» **Textauszug**:
Datenethik als Richtungsweiser im Informationszeitalter

Repost des Artikels von Benjamin Siggel  vom 7. August 2011

Spackos und Aluhüte, Datenschutz und Transparenz, Öffentlich und Privat. Wie muss sich unsere Gesellschaft verändern, um im Informationszeitalter zu bestehen? Und was müssen wir dabei lernen? Ein Manifest – und ein Diskussionsanstoß.

PROLOG

Die Welt ist im Umbruch, verursacht durch die aufkommende Informationsgesellschaft. Menschen tauschen Informationen mit Anderen aus – und es werden stetig mehr.
Während die Vernetzung die aufkommenden Demokratiebewegungen in aller Welt massiv unterstützt hat – was einhellig begrüßt wurde – gibt es auf der anderen Seite auch Bedenken gegenüber derselben Vernetzung, wenn es um das Verbreiten persönlicher Informationen geht.

» **Datensätze**:
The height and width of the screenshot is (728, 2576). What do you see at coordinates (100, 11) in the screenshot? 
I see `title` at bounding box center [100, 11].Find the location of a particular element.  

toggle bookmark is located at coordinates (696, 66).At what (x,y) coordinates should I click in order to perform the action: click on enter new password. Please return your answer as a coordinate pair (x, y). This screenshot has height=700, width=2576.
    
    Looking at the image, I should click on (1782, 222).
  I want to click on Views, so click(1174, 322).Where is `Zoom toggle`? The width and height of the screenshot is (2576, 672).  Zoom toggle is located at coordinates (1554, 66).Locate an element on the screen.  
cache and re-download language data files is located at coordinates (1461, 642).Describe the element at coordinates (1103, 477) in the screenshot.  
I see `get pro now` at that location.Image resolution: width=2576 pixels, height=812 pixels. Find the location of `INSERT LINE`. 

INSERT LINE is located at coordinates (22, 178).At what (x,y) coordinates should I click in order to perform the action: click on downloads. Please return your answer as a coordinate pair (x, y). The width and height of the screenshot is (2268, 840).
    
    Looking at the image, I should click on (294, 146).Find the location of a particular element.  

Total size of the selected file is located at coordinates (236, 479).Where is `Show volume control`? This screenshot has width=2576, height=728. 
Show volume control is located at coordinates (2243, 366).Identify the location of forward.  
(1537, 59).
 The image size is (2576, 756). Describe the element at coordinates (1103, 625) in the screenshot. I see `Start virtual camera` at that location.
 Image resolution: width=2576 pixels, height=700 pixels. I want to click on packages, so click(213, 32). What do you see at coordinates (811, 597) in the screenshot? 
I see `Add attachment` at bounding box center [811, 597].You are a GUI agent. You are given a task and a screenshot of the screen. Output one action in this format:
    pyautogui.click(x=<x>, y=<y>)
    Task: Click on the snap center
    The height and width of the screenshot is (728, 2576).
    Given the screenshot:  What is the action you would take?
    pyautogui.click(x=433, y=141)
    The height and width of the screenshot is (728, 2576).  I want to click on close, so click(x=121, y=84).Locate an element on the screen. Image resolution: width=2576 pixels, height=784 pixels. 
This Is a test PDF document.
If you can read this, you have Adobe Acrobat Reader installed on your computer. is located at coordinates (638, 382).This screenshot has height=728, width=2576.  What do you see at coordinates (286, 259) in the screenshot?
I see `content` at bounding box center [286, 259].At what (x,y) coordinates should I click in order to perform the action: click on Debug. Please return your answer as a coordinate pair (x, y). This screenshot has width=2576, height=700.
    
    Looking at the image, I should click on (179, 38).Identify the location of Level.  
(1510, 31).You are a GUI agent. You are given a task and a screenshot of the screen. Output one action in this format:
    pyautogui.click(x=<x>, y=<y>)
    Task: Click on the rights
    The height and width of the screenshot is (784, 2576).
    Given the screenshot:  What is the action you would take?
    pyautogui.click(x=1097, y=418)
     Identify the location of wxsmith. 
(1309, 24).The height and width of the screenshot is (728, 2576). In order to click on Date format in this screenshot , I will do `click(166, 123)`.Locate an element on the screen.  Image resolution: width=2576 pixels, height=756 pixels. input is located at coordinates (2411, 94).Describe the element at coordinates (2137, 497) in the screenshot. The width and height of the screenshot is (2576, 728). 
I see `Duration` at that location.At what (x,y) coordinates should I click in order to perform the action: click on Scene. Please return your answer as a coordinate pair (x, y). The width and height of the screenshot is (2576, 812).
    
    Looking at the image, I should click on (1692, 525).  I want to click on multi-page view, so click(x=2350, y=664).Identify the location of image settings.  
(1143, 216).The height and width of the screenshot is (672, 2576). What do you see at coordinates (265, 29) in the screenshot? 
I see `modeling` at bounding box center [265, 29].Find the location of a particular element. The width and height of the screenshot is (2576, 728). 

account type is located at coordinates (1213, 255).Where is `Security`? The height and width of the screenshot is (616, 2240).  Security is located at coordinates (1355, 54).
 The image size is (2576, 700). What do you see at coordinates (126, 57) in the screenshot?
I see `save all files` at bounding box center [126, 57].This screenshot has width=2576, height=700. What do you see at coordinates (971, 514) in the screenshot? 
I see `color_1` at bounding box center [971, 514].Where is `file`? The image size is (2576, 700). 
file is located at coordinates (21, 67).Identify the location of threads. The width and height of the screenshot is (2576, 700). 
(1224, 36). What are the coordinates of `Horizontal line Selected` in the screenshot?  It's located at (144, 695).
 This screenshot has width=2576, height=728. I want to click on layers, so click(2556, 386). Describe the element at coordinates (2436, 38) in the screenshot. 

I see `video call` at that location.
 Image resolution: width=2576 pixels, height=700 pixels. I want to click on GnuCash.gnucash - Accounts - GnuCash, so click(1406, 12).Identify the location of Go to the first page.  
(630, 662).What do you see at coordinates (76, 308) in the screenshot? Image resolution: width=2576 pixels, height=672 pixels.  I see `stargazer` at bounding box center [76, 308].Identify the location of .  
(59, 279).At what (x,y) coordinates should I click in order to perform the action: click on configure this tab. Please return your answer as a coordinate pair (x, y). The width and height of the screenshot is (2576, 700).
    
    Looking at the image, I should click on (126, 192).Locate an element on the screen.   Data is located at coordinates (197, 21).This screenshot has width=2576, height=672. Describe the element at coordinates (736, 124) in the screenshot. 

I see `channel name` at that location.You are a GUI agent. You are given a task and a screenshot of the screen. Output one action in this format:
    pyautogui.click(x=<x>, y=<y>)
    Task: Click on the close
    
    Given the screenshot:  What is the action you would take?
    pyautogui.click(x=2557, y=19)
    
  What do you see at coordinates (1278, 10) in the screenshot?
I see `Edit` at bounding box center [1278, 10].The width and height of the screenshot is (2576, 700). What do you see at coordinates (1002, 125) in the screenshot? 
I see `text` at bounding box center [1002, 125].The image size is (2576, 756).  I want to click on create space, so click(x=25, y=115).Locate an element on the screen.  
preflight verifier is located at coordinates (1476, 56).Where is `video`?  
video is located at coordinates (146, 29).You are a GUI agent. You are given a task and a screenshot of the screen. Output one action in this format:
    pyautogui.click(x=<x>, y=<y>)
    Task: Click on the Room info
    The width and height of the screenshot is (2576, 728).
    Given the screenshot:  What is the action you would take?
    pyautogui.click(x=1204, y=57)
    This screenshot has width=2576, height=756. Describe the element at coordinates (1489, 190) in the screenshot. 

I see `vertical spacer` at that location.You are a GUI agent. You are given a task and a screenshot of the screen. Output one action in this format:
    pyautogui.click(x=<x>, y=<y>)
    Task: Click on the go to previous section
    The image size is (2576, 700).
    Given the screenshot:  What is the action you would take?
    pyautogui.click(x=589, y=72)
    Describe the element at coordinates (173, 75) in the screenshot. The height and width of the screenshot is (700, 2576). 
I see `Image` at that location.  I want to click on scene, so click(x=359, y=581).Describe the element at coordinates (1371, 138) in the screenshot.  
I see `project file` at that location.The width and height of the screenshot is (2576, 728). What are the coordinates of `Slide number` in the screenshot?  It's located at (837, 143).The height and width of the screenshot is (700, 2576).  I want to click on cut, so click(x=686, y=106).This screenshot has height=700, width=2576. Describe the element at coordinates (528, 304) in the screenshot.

» **Aufgaben**:
1) Beantworte zum Artikel über Datenethik:
(a) Von wem stammt der ursprüngliche Artikel?
(b) Wodurch wird laut Prolog der Umbruch der Welt verursacht?
(c) Als was bezeichnet sich der Text in seiner Einleitung?
2) Gib aus dem Artikel über Datenethik den Abschnitt von „Während die Vernetzung“ bis einschließlich „persönlicher Informationen geht.“ unverändert aus.
3) Fasse im Artikel über Datenethik den Absatz, der mit „Die Welt ist im Umbruch“ beginnt, knapper zusammen und behalte dabei seine wesentlichen Fakten bei.
Die Datensätze werden hierfür nicht benötigt.

» **Lösungen**:
1)
(a) Von Benjamin Siggel.
(b) Durch die aufkommende Informationsgesellschaft.
(c) Als Manifest und als Diskussionsanstoß.

2)
Während die Vernetzung die aufkommenden Demokratiebewegungen in aller Welt massiv unterstützt hat – was einhellig begrüßt wurde – gibt es auf der anderen Seite auch Bedenken gegenüber derselben Vernetzung, wenn es um das Verbreiten persönlicher Informationen geht.

3) Die aufkommende Informationsgesellschaft bringt die Welt in einen Umbruch, und der Informationsaustausch nimmt stetig zu. Die Vernetzung hat Demokratiebewegungen weltweit stark unterstützt, was einhellig begrüßt wurde. Beim Verbreiten persönlicher Informationen weckt sie jedoch Bedenken.